Stay Another Day by Mark Timlin
My rating: 3 of 5 stars
Must be some fifteen to twenty years since I last picked up a Mark Timlin Nick Sharman thriller. And I still can’t put it down.
It’s hard for me to critiise a Mark Timlin/Nick Sharman book. They’ve always been right. They’ve always entertained, they’ve always been taughtly written and they’re amongst the very few books I decided I couldn’t leave the UK without, when I moved to Denmark in 2004. They’re all still on the bookshelf over there and they’re still amongst the books I recommend most frequently and the books I consciously – and I guess unconciously- compare all other crime-type thrillers against. And most are found wanting.
In Stay Another Day, our anti-hero Nick Sharman has been enjoying the simple life, as only people with a simply huge bank balance are able to, on an island in the (Caribbean) sun. Best not to enquire too closely where he got the money, just go along with that there’s plenty of it. One of the few people from his old life back in London who knows where he is and how to contact him, is his daughter and she suffenly gets in touch with a request for the kind of help only Nick Sharman can supply. Things go wrong, of course and Sharman finds that whilst he might have been out of circulation long enought to have lost some of his old sharpness, he hasn’t forgotten his old tricks, neither has he lost his old ability to attract trouble.
It has to be said that this isn’t classic Sharman – or Timlin. The plot isn’t good enough and it really doesn’t seem ike Timlin’s heart was in the project. There are weaknesses where I’m sure the Timlin of the ’80’s would have tightened up and made stronger. The end is obviously tacked on with a feeling of a rush to be done with the book and the character and to put the pen down. It was like visiting an old friend you lost contact with, or moved away from, and talking about how it used to be, back in the day. Nice enough while it lasts, but that’s where those memories really need to stay, back in their day.

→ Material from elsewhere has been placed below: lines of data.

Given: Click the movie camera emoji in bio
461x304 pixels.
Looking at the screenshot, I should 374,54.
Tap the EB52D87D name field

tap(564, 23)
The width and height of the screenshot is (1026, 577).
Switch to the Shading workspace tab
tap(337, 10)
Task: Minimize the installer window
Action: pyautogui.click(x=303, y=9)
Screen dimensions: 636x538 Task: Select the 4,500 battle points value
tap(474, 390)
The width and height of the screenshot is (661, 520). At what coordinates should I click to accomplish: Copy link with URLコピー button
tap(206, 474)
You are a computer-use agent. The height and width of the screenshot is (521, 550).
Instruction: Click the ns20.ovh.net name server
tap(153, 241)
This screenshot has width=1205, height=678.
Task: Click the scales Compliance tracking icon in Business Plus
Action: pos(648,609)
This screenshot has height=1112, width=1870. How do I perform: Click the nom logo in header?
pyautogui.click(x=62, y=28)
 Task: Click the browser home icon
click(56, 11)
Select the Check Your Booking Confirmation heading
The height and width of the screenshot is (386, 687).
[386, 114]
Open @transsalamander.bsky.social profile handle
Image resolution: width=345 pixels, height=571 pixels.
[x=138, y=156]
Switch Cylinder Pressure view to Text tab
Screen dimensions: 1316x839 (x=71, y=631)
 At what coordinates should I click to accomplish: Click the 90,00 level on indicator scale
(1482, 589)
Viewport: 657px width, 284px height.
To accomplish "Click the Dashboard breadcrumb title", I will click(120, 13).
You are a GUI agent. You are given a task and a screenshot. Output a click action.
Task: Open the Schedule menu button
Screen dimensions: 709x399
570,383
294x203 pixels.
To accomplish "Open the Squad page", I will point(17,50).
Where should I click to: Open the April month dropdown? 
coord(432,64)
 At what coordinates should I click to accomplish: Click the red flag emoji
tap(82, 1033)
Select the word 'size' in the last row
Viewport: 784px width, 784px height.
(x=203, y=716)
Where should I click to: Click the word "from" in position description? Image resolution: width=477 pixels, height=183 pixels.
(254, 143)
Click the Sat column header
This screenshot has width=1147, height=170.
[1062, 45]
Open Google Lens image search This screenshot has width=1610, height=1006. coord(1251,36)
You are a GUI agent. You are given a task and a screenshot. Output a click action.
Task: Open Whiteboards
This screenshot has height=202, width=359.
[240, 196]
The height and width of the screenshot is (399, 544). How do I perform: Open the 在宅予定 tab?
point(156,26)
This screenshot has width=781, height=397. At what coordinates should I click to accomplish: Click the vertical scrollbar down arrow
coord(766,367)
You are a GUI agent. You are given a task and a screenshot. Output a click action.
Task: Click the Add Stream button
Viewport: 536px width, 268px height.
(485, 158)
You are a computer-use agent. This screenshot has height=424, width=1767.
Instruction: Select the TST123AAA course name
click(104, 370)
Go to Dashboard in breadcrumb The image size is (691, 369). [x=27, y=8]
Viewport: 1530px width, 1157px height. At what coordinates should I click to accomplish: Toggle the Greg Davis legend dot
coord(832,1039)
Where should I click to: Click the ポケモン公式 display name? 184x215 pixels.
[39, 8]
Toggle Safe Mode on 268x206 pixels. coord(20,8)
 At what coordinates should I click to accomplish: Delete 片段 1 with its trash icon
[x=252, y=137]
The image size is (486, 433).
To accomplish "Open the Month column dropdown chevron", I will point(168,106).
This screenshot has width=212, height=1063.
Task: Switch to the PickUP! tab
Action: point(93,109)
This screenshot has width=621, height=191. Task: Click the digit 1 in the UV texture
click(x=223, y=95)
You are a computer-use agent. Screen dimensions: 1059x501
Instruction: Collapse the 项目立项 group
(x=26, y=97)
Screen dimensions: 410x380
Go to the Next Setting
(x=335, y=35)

Personally, I’d have liked a different ending – more uplifting, maybe. Sharman and for the pleasure he has given me down the years, deserved it. I’d have liked an ending that allowed us to decide what Sharman is maybe up to after all he’s been through in his life. But there we have it. It’s done. Timlin clearly feels he’s done and said all he wants to with Nick Sharman and I have got to thank him for it.